Write out exactly the lines of the entries below from the one holding "Given: Sort by Average viewer ratio column" to the one holding "Task: Select the", inclusive, and leave out all other lines.

(Saved entries)
'''
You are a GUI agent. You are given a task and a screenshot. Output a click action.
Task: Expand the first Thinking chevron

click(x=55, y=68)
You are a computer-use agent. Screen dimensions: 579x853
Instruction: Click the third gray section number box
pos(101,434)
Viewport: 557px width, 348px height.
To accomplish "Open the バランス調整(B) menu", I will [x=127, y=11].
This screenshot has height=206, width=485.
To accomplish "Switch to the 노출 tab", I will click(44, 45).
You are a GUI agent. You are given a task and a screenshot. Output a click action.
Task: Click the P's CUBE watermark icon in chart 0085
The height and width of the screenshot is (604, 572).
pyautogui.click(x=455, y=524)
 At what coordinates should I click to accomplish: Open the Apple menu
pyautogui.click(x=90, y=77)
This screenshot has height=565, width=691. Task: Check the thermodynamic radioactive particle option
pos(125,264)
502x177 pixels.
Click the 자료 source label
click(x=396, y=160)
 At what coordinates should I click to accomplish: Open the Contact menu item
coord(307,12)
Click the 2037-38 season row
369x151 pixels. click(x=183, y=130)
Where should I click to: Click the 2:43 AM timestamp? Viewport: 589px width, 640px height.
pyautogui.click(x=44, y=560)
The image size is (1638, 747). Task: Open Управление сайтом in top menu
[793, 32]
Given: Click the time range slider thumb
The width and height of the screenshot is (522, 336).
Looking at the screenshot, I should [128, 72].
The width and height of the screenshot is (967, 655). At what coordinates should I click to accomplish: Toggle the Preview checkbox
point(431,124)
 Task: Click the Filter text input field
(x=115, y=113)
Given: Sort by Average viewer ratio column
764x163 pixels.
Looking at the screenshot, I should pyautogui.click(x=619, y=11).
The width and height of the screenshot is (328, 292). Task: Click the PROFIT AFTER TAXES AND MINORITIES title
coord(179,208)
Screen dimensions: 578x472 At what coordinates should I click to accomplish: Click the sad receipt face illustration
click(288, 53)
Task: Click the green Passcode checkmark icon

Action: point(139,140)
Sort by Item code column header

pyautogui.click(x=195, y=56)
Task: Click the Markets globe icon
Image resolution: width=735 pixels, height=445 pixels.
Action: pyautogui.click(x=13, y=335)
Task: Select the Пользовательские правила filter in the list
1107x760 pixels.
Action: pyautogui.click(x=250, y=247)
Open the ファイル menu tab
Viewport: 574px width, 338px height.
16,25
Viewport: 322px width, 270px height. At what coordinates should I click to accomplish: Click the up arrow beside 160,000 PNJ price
'''
Your response:
Given: Sort by Average viewer ratio column
764x163 pixels.
Looking at the screenshot, I should pyautogui.click(x=619, y=11).
The width and height of the screenshot is (328, 292). Task: Click the PROFIT AFTER TAXES AND MINORITIES title
coord(179,208)
Screen dimensions: 578x472 At what coordinates should I click to accomplish: Click the sad receipt face illustration
click(288, 53)
Task: Click the green Passcode checkmark icon

Action: point(139,140)
Sort by Item code column header

pyautogui.click(x=195, y=56)
Task: Click the Markets globe icon
Image resolution: width=735 pixels, height=445 pixels.
Action: pyautogui.click(x=13, y=335)
Task: Select the Пользовательские правила filter in the list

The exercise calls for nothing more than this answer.